Come cattolici, crediamo che le benedizioni dei ministri ordinati abbiano un vero potere spirituale.

Ciò è evidente soprattutto nei sette sacramenti, in cui le parole del sacerdote possono realizzare una trasformazione spirituale. L’esempio più ovvio è l’Eucaristia, in cui attraverso le parole del sacerdote il pane e il vino a Messa diventano il Corpo e il Sangue di Cristo. È un miracolo che Dio realizza attraverso le parole pronunciate dai ministri che ha scelto.

A un livello analogo ma molto inferiore, crediamo che quando un sacerdote o un diacono benedice un oggetto religioso cambi qualcosa. Possiamo non essere in grado di vederlo, ma a volte possiamo sentire il peso spirituale di un sacramentale che è stato benedetto.

Di conseguenza, ai cattolici si dice di disporre dei vecchi sacramentali in un modo che mostri la dovuta reverenza. Tutti i sacramentali possono essere bruciati o seppelliti per disporne in modo appropriato. Questo tipo di disposizione onora il loro obiettivo sacro e li fa tornare alla terra in modo degno. Se non si è in grado di fare una delle due cose, il sacramentale può essere portato nell’ufficio parrocchiale, dove qualcuno se ne potrà occupare.

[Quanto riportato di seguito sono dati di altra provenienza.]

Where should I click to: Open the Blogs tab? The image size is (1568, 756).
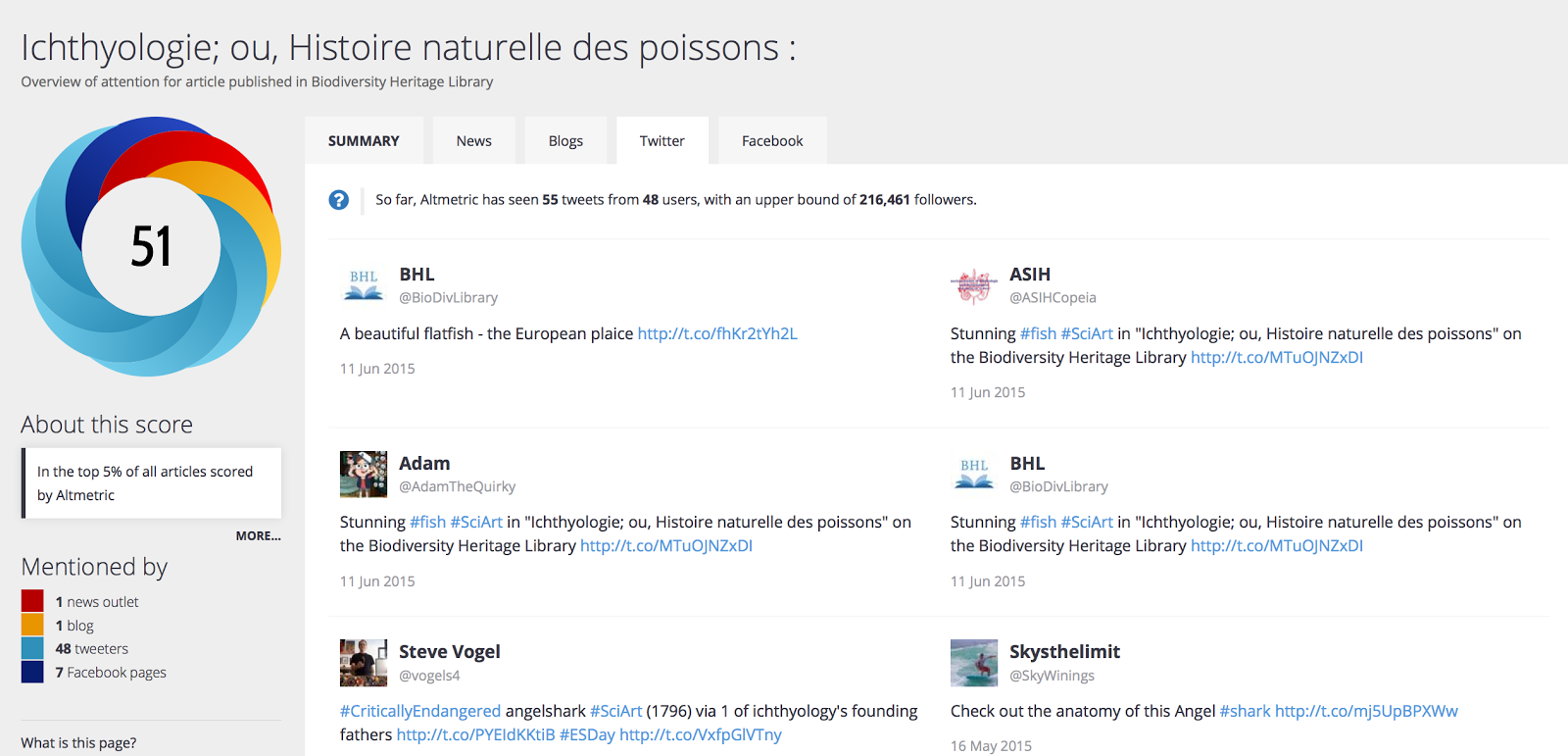(565, 141)
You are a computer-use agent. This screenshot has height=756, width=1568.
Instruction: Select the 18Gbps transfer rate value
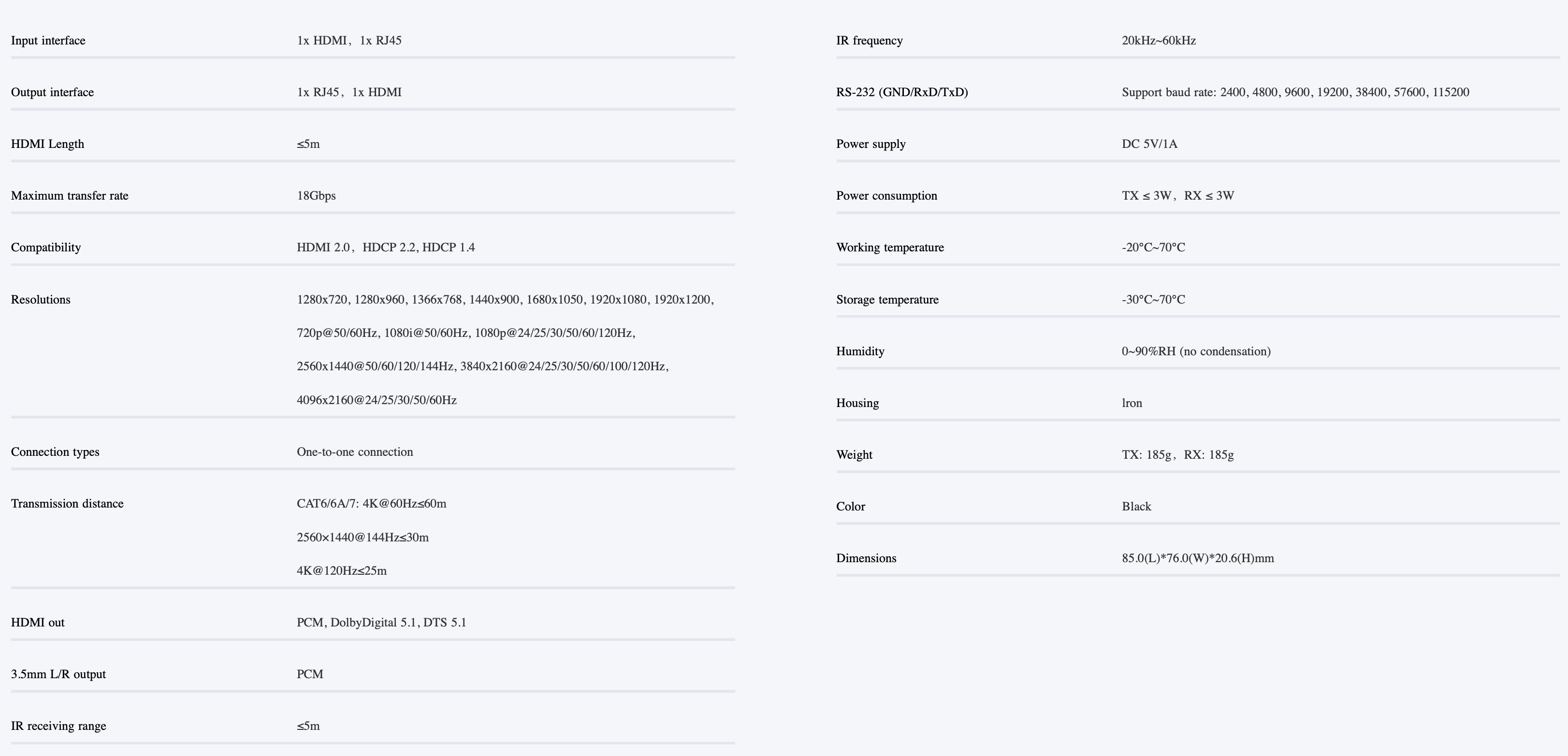317,196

Spesso dimentichiamo che le cose fisiche che vediamo sono solo una parte di un universo molto più ampio. Intorno a noi esiste un mondo spirituale che non riusciamo a vedere ma influisce costantemente sulla nostra vita. Trattando con rispetto i sacramentali, riconosciamo questa verità fondamentale e onoriamo la benedizione celeste realizzata sull’oggetto da un sacerdote o un diacono.